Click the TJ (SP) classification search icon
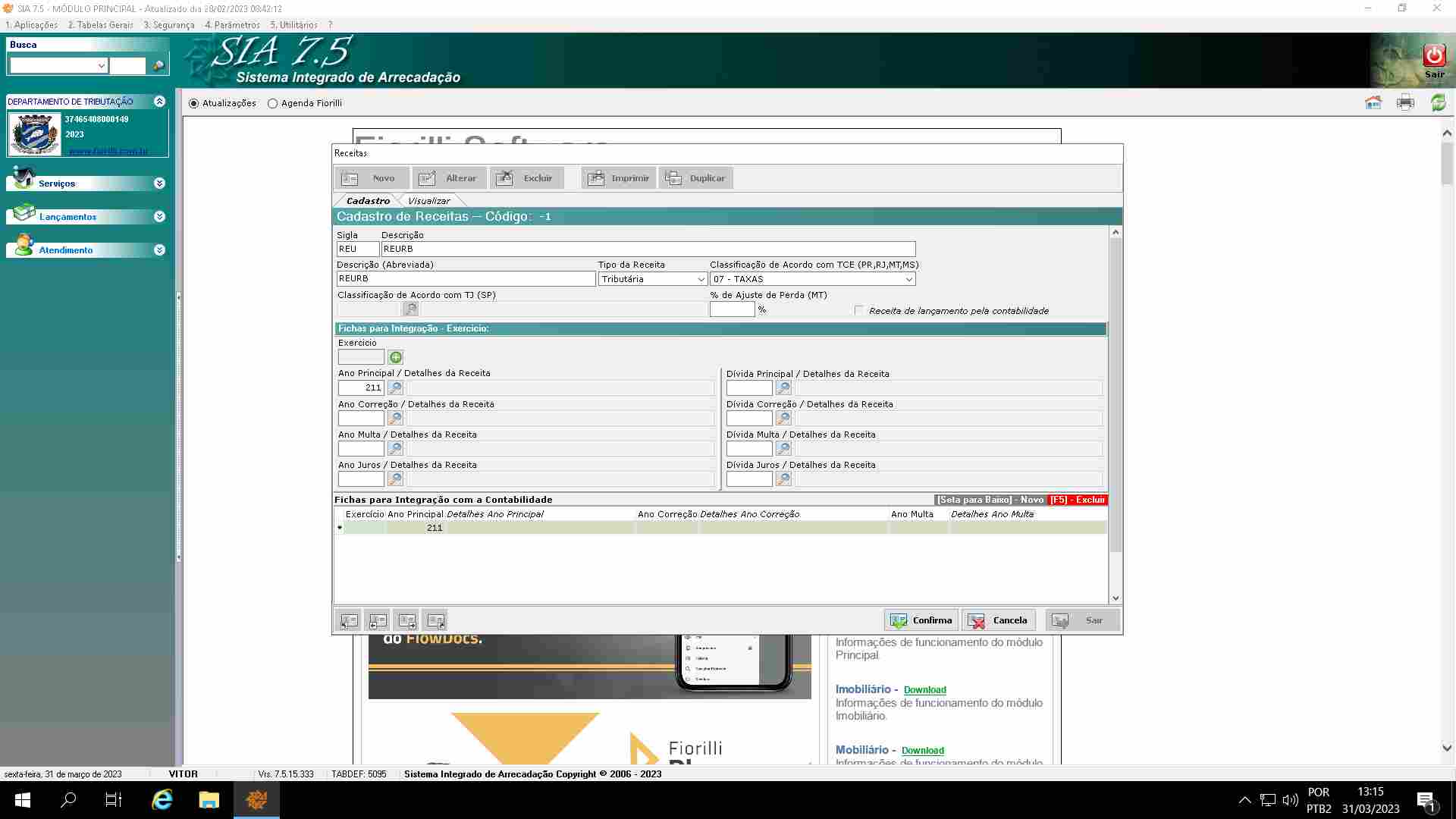The image size is (1456, 819). 410,309
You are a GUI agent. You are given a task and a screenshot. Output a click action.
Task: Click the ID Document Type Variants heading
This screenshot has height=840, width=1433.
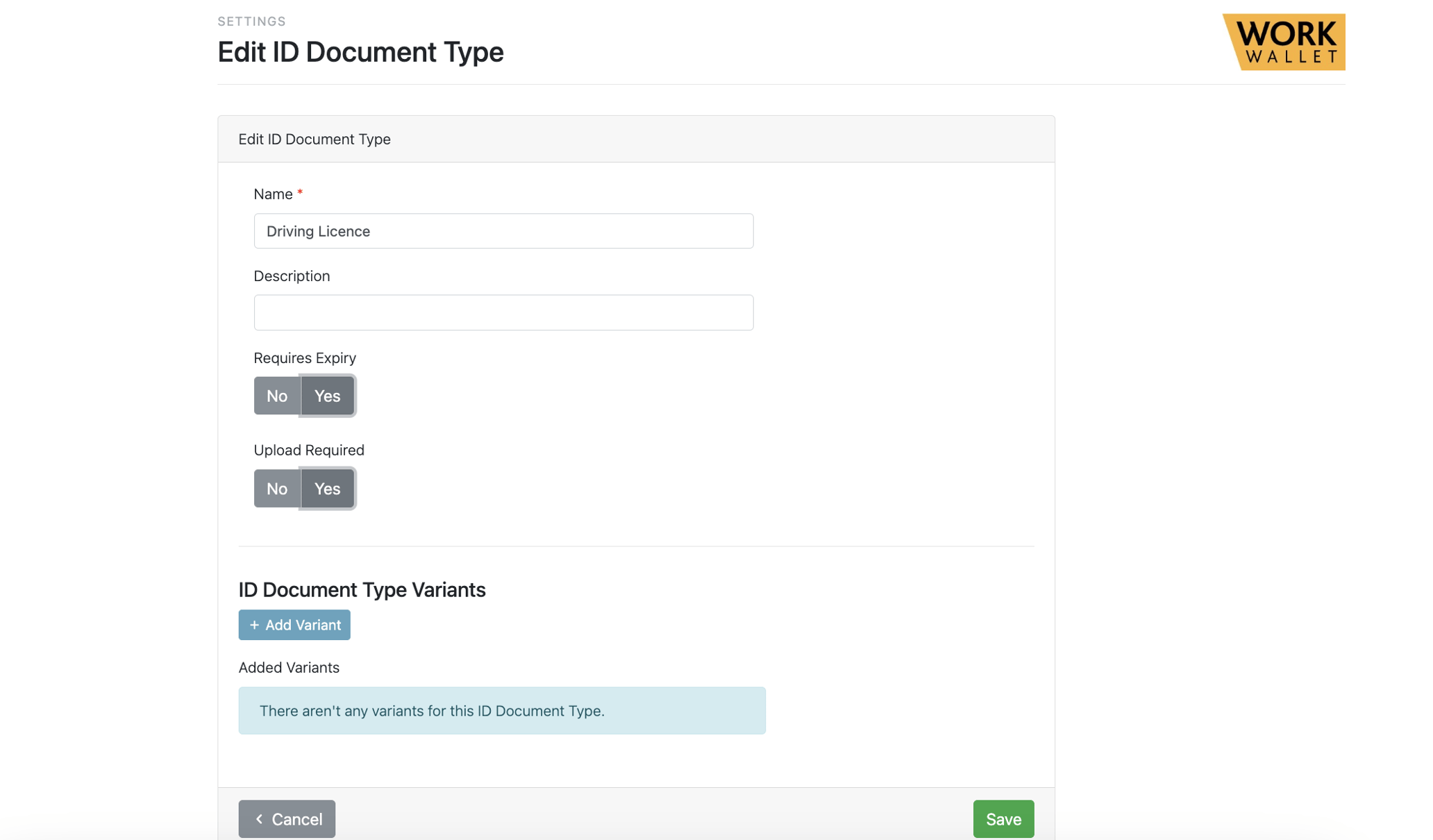(x=362, y=589)
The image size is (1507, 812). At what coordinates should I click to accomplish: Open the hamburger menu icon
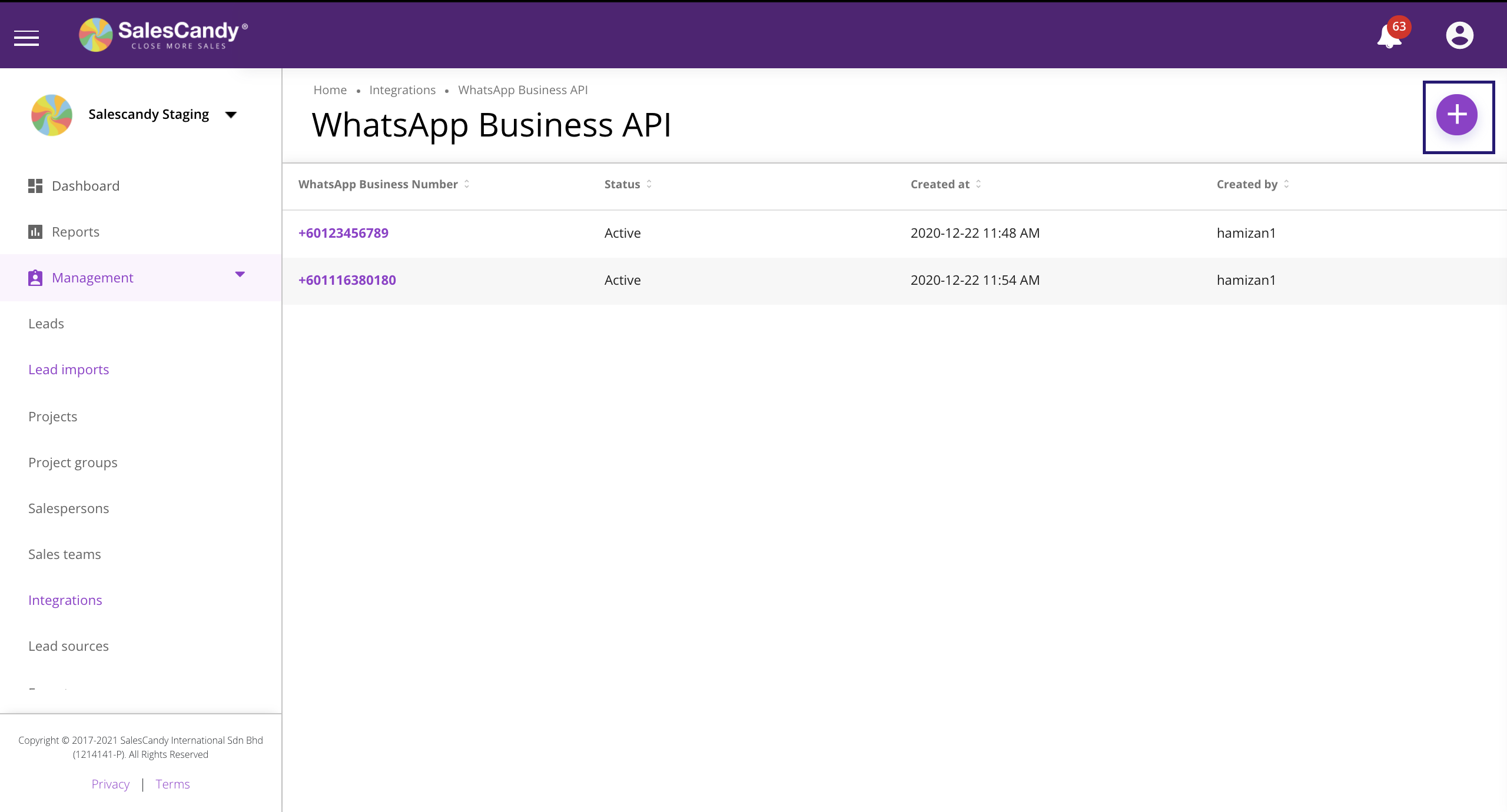click(x=26, y=38)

— Task to complete —
Every entry above should be printed again exactly, except for the pictures.

— Response area —
Click the TJ (SP) classification search icon
The image size is (1456, 819). 410,309
You are a GUI agent. You are given a task and a screenshot. Output a click action.
Task: Click the ID Document Type Variants heading
This screenshot has height=840, width=1433.
(x=362, y=589)
The image size is (1507, 812). At what coordinates should I click to accomplish: Open the hamburger menu icon
click(x=26, y=38)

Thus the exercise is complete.